--- start of Listing ---

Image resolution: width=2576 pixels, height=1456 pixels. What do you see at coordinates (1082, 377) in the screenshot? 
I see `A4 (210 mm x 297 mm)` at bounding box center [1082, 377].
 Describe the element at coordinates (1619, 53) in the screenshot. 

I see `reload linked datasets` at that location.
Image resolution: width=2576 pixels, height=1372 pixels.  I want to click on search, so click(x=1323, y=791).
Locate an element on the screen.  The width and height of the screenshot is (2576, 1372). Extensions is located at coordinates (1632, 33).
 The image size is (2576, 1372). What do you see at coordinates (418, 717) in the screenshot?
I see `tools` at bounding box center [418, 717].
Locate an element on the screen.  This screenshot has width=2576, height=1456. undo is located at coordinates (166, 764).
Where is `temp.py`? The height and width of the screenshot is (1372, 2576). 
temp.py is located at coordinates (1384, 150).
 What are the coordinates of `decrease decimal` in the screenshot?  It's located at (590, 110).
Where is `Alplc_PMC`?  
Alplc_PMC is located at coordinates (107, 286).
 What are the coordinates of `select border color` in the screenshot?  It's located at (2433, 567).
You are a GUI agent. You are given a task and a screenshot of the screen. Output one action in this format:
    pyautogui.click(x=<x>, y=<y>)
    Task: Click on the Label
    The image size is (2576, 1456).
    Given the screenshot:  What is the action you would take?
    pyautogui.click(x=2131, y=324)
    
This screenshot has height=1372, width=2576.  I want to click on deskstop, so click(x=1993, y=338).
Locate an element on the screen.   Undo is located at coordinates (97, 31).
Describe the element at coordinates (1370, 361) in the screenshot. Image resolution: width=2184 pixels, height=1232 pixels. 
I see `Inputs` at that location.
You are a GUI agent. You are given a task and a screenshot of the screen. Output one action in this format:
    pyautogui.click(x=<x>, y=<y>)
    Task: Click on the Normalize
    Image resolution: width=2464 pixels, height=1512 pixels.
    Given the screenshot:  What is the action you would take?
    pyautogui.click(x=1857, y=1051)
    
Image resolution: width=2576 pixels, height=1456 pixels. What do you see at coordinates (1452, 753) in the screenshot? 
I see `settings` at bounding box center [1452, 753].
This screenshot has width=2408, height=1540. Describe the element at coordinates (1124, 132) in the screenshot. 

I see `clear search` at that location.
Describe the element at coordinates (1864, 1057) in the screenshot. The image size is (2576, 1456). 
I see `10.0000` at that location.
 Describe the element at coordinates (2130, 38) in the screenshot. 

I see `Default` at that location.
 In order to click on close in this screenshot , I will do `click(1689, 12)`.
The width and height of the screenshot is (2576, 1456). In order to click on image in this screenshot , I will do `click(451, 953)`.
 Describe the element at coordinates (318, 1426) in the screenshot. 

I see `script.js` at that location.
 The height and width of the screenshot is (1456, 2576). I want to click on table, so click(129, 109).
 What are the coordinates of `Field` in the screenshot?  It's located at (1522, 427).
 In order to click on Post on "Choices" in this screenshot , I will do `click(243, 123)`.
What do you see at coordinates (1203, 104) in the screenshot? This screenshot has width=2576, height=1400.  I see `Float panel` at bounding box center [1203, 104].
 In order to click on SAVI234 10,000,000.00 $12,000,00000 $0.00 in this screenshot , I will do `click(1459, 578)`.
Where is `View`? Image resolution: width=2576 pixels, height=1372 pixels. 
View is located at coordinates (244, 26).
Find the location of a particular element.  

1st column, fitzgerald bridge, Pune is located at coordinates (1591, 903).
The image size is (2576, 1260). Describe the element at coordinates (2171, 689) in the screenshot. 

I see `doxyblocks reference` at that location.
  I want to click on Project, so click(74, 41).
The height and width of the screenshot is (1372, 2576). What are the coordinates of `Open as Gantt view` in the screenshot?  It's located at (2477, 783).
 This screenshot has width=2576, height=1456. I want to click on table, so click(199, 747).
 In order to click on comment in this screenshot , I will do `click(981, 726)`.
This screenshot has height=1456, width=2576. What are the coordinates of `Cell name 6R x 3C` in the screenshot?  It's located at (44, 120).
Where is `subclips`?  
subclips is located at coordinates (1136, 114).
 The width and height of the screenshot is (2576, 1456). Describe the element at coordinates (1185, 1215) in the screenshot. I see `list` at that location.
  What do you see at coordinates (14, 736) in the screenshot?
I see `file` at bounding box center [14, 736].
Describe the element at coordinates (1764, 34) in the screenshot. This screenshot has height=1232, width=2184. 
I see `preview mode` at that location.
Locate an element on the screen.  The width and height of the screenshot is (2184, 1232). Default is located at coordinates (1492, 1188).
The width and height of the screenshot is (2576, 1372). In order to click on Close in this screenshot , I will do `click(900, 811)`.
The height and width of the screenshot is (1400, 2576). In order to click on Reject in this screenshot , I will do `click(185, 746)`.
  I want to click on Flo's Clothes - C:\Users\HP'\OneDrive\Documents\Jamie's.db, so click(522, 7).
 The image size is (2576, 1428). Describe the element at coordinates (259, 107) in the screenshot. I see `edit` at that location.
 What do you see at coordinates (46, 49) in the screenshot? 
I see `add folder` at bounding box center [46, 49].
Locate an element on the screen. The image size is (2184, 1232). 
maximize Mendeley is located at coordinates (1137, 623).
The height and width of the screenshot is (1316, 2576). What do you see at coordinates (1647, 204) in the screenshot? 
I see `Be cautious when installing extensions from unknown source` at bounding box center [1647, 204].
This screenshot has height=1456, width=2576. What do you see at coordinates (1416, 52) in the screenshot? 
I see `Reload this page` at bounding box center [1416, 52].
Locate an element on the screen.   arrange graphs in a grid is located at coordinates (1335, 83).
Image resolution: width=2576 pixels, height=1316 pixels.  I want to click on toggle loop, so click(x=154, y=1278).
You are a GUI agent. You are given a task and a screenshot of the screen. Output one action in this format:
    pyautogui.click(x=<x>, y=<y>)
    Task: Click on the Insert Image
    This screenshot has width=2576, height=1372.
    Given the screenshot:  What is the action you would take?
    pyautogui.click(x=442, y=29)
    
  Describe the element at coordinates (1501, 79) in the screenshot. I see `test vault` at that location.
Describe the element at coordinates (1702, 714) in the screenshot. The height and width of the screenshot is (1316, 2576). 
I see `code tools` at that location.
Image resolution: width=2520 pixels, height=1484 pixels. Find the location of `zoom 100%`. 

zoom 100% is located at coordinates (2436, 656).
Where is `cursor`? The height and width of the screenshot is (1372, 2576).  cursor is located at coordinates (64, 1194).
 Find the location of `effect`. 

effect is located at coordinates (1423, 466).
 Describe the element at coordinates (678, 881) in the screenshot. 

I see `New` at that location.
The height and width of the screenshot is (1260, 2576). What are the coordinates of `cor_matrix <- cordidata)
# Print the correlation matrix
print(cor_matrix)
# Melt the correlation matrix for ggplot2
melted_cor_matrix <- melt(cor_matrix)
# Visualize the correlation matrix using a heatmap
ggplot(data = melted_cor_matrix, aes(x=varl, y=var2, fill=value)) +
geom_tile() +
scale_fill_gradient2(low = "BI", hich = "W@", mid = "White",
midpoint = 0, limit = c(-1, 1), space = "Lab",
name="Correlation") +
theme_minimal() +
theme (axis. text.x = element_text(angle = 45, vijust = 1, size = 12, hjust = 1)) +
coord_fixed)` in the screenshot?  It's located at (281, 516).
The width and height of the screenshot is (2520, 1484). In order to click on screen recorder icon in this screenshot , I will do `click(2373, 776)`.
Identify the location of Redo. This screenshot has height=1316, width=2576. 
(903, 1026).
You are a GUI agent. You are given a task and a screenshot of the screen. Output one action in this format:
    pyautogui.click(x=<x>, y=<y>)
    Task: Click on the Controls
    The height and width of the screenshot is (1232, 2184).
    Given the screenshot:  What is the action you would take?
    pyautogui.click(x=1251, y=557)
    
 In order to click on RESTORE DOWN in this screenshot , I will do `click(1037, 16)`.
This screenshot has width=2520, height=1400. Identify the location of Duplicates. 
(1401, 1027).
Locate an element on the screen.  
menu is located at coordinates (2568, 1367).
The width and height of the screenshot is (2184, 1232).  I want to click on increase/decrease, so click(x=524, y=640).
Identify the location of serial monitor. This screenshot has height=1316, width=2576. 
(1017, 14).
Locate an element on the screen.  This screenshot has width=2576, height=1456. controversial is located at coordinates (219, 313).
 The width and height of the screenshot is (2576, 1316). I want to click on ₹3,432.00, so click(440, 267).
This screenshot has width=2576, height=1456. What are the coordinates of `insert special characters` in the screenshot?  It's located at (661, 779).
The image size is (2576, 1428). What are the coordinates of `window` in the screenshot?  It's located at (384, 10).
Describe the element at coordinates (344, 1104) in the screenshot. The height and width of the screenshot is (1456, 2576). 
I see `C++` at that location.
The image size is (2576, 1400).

--- end of Listing ---

Instruction: Copy out every line of the records from the one containing "What do you see at coordinates (14, 736)" down to the one containing "coordinates (1492, 1188).", character for character.

Task output:
  What do you see at coordinates (14, 736) in the screenshot?
I see `file` at bounding box center [14, 736].
Describe the element at coordinates (1764, 34) in the screenshot. This screenshot has height=1232, width=2184. 
I see `preview mode` at that location.
Locate an element on the screen.  The width and height of the screenshot is (2184, 1232). Default is located at coordinates (1492, 1188).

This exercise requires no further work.